Revue de presse : Steven Bochco et le mythe du grand retour

Revue de presse : Steven Bochco et le mythe du grand retour

Steven Bochco sur le tournage de « Over There », en 2005.

Mercredi dernier, Deadline annonçait que TNT donnait son feu vert pour le tournage du pilote de Murder in the first, nouveau drama du créateur de Hill Street Blues, La Loi de Los Angeles et NYPD Blue. Comme d’habitude, on se prend à rêver d’une nouvelle grande création. Est-ce qu’on sera déçu… comme d’habitude depuis dix ans ?

Le pitch de Murder in the First est assez alléchant : la première saison de la série s’intéressera à deux affaires criminelles. Du crime à l’enquête, et de l’arrestation au procès. En gros, la série reprendra l’articulation d’un épisode de Law & Order développé dans la temporalité de Murder One… mais avec encore plus de points de vue. Au fil des épisodes, on suivrait (si TNT est séduite par le pilote) deux flics de San Francisco, un PDG de la Silicon Valley qui fait office de suspect numéro 1, son avocat et l’équipe du bureau du procureur.

Si ce concept n’est pas d’une originalité folle (avec la multiplicité des angles, il rappelle un peu The Killing), il a  le mérite de reprendre une formule connue des téléspectateurs tout en apportant un petit truc de neuf.

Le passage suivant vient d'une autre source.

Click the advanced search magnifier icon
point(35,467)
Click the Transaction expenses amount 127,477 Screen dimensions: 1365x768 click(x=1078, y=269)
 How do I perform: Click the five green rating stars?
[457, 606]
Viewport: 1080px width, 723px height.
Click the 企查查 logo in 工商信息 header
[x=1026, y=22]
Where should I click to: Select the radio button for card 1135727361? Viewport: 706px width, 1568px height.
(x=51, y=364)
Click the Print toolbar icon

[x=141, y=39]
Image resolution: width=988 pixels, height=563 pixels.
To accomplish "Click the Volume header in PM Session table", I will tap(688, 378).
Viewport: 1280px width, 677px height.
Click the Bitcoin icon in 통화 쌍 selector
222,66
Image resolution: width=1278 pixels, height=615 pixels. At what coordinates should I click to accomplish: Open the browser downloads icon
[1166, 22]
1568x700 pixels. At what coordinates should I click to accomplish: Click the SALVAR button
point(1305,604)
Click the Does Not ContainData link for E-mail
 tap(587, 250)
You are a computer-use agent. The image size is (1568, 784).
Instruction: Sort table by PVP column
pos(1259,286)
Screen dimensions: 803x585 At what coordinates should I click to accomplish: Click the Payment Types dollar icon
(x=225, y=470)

Et puis il y a la « patte Bochco ». Mais ça, c’est un avantage… et un inconvénient.

NYPD Blue, le dernier carton du grand Steven. Photo ABC

Un avantage parce que pendant vingt ans, le célèbre producteur a participé à la création de la télévision moderne avec les trois énormes séries citées plus haut. Un inconvénient parce que, depuis une dizaine d’années, il n’a plus sorti de créations marquantes.

On pourrait dire que les succès du grand Steven sont le fruit de travail collaboratif avec des scénaristes de très grand talent (David Milch, David E. Kelley, William M. Finkelstein et Charles H. Eglee, principalement). Et que depuis plusieurs années, Bochco ne trouve plus de créatifs suffisamment inventifs pour « jouer » avec lui. Ce qui est vrai dans plusieurs cas.

A titre d’exemple, Alison Cross (cocréatrice de Philly) ou David Feig (crédité au générique de Raising The Bar) n’ont pas fait des étincelles depuis leur collaboration avec le créateur de Brooklyn South. Parallèlement, Nicholas Wooton et Matt Olmstead, qui ont fait leurs armes d’auteur sur NYPD Blue, n’ont pas été capables de transcender le pitch pas folichon de Blind Justice (un détective aveugle de retour dans son commissariat).

En fait, le seul qui a essayé d’apporter un univers avec lui, tentant de porter un vrai projet avec la caution du producteur, c’est Chris Gerolmo. En 2005, le scénariste de Mississipi Burning d’Alan Parker avait créé et produit avec Bochco Over There, série sur des troupes américaines stationnées en Irak. Si cette production avait le tort d’évacuer toute dimension critique sur l’intervention au Moyen Orient, elle n’était pas dépourvue de qualités (donner son meilleur rôle à Erik Palladino, ce n’est pas rien). Mais cela n’a cependant pas suffit pour durer.

Après « Raising The Bar », TNT va-t-elle commander la nouvelle production du créateur de LA Law ? Photo TNT

Le problème est peut-être ailleurs. Depuis plusieurs années, globalement, toutes les séries de Bochco reprennent des recettes très, très éprouvées et sans génie. Structure modulaire des histoires, vie professionnelle et vie privée qui se percutent, personnages ni tout blanc ni tout noir mais pas trop… on sait que l’on regarde une production du bonhomme, mais rien ne change vraiment. Sans forcément marcher sur les terres d’un David Simon (The Wire) ou d’un Vince Gilligan (Breaking Bad), on se dit qu’il y a tout de même la place pour qu’il se renouvelle et surprenne en bien.

Le créateur de la géniale Cop Rock  a-t-il pris le parti de ne plus rien tester de foncièrement original ? Certes, la concurrence est rude sur ce front… mais on a parfois le sentiment que le producteur fait rentrer toutes les idées dans le même moule. Comme si, dans sa tête, rien n’avait vraiment évolué depuis qu’il a participé à la première révolution de la narration télé. Et surtout, comme si personne n’avait continué à inventer.

Pour Murder in the First, Steven Bochco s’est associé à un inconnu : Eric Lodal. A n’en pas douter, le rôle de ce garçon sera crucial. Soit il apporte quelque chose de nouveau au père de Hill et Renko (et va au bout de sa démarche), soit le projet sera rapidement oublié. Encore.